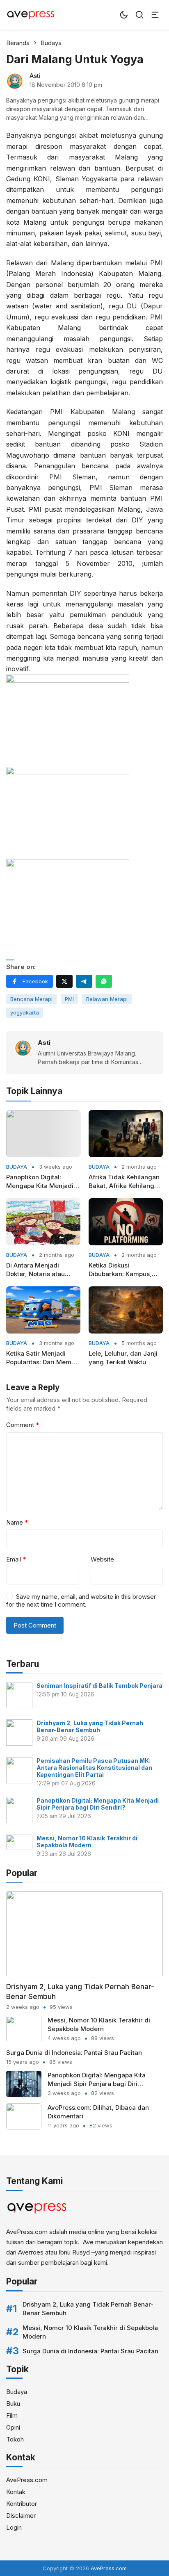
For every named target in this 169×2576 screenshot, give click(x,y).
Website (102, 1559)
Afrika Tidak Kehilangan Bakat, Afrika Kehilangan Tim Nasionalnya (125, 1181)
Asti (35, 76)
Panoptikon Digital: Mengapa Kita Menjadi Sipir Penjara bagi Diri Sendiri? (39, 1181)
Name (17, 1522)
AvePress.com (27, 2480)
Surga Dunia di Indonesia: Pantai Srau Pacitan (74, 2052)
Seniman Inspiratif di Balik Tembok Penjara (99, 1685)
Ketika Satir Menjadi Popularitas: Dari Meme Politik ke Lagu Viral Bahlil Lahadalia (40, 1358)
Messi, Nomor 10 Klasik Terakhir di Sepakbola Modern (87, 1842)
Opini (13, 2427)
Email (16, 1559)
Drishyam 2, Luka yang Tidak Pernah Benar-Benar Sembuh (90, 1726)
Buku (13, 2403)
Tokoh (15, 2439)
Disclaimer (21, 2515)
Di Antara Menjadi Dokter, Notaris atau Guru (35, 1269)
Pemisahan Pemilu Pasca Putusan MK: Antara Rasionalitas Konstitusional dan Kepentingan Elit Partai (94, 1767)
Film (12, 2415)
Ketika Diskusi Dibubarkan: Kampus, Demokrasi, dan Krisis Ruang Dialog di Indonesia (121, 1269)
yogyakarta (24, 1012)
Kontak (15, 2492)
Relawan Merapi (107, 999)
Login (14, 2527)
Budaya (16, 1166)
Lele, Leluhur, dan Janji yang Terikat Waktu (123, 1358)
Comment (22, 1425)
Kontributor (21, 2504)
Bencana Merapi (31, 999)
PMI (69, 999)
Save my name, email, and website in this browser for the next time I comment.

_Task requirements_. Retype all records exactly as shown above, images excluded.

_Answer_.
For every named target in this 169×2576 screenshot, give click(x,y).
Website (102, 1559)
Afrika Tidak Kehilangan Bakat, Afrika Kehilangan Tim Nasionalnya (125, 1181)
Asti (35, 76)
Panoptikon Digital: Mengapa Kita Menjadi Sipir Penjara bagi Diri Sendiri? (39, 1181)
Name (17, 1522)
AvePress.com (27, 2480)
Surga Dunia di Indonesia: Pantai Srau Pacitan (74, 2052)
Seniman Inspiratif di Balik Tembok Penjara (99, 1685)
Ketika Satir Menjadi Popularitas: Dari Meme Politik ke Lagu Viral Bahlil Lahadalia (40, 1358)
Messi, Nomor 10 Klasik Terakhir di Sepakbola Modern (87, 1842)
Opini (13, 2427)
Email (16, 1559)
Drishyam 2, Luka yang Tidak Pernah Benar-Benar Sembuh (90, 1726)
Buku (13, 2403)
Tokoh (15, 2439)
Disclaimer (21, 2515)
Di Antara Menjadi Dokter, Notaris atau Guru (35, 1269)
Pemisahan Pemilu Pasca Putusan MK: Antara Rasionalitas Konstitusional dan Kepentingan Elit Partai (94, 1767)
Film (12, 2415)
Ketika Diskusi Dibubarkan: Kampus, Demokrasi, dan Krisis Ruang Dialog di Indonesia (121, 1269)
yogyakarta (24, 1012)
Kontak (15, 2492)
Relawan Merapi (107, 999)
Login (14, 2527)
Budaya (16, 1166)
Lele, Leluhur, dan Janji yang Terikat Waktu (123, 1358)
Comment (22, 1425)
Kontributor (21, 2504)
Bencana Merapi (31, 999)
PMI (69, 999)
Save my name, email, and website in this browser for the next time I comment.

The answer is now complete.